Non basta, quindi, saper usare i dispositivi tecnologici, occorre interrogarsi su come questi impattano sui propri e sugli altrui comportamenti (cosa ci spingono a fare); capire cosa si cela dietro lo schermo o l’interfaccia (quali logiche ne guidano lo sviluppo); comprendere qual è il prezzo che paghiamo, come individui e come collettività, per servizi cosiddetti gratuiti (comprendere il valore dei dati); individuare reali opportunità e rischi per agire consapevolmente. Elaborare, quindi, un atteggiamento che porti a un equilibrio tra atteggiamenti di rifiuto a priori (e potremmo dire utopistico vedendo la pervasività del digitale oggi) o entusiasmi semplificatori.
Per raggiungere questo risultato, si parte sempre, e in particolare con l’anziano, nel far individuare la presenza del digitale nel proprio contesto di vita: dove è presente? per cosa viene utilizzato? quali rappresentazioni ne vengono date? chi sono le persone a cui ci si rivolge in caso di dubbi o problemi? Censire con l’anziano i dispositivi usati, comprendere quali funzioni assolvono per lui, ragionare su vantaggi e rischi percepiti, rappresenta un elemento importante per avviare un processo riflessivo costruttivo.

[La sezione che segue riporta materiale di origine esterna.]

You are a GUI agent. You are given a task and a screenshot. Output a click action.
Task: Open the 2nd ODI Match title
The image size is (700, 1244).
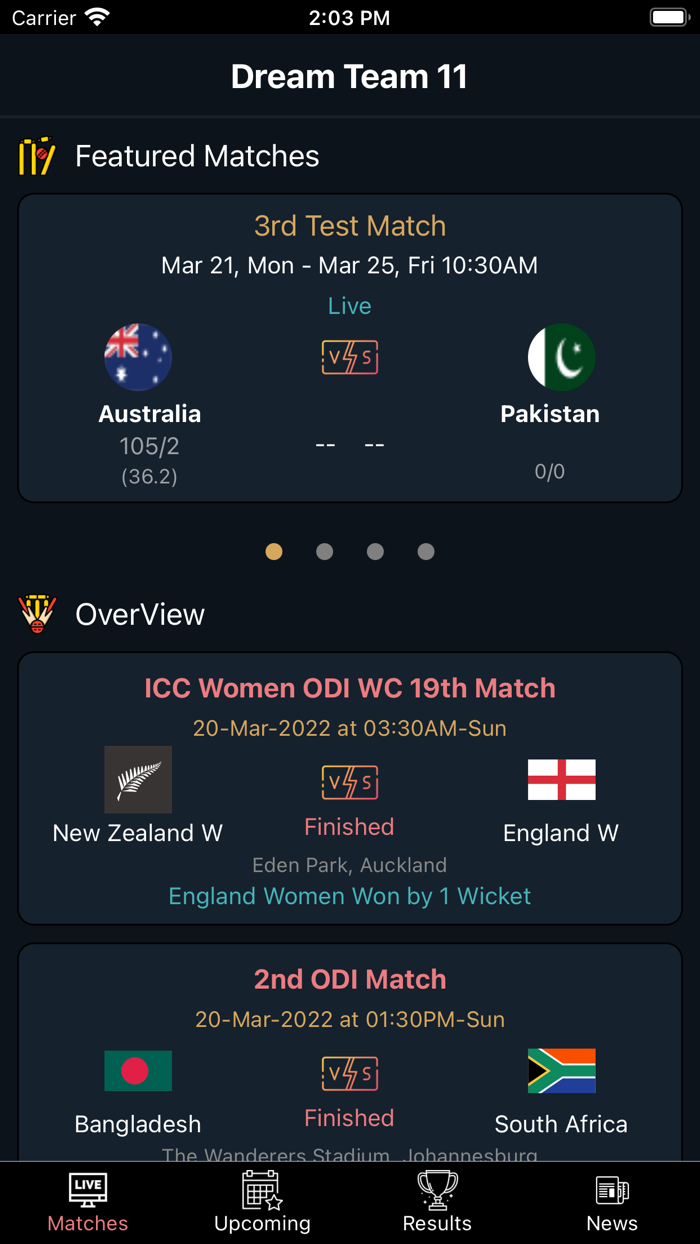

Funzione cognitiva: la tecnologia mi aiuta, grazie ad alcune app, a mantenere il “cervello attivo”, mi permette di evitare un decadimento cognitivo precoce.

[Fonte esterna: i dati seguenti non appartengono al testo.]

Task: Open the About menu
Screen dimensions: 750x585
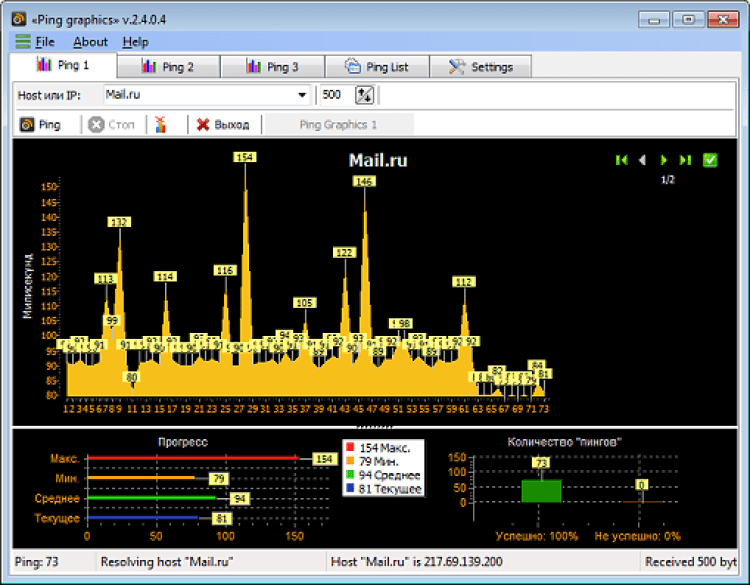Action: point(90,42)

Funzione espressiva: attraverso l’uso della tecnologia esprimo me stesso e tengo traccia di me; si pensi, ad esempio, all’uso della fotocamera con cui prima documento l’incontro con i miei cari, poi salvo nel mio archivio e quindi diventa la mia memoria, e poi ancora posso anche decidere di condividerla.
Funzione relazionale: mi permette di rimanere in contatto, attraverso chiamate, video chiamate, messaggi, messaggi vocali, con familiari, amici, alcuni operatori di servizi.
Funzione ludica: la tecnologia come passatempo grazie a video, canali tematici, app musicali. La tecnologia mi fa divertire.
Funzione informativa: grazie al mio device mi informo sul mondo in generale e posso accedere a informazioni che riguardano la mia realtà di anziano, a informazioni specifiche.
Funzione clinica: uso di app che mi permettono di monitorare lo stile di vita e lo stato del mio benessere, ad esempio, tenere sotto controllo la pressione; monitorare quanto movimento ho fatto; farmi da promemoria per ricordarmi alcuni farmaci; gestire la relazione con personale medico, assistenziale e con il farmacista.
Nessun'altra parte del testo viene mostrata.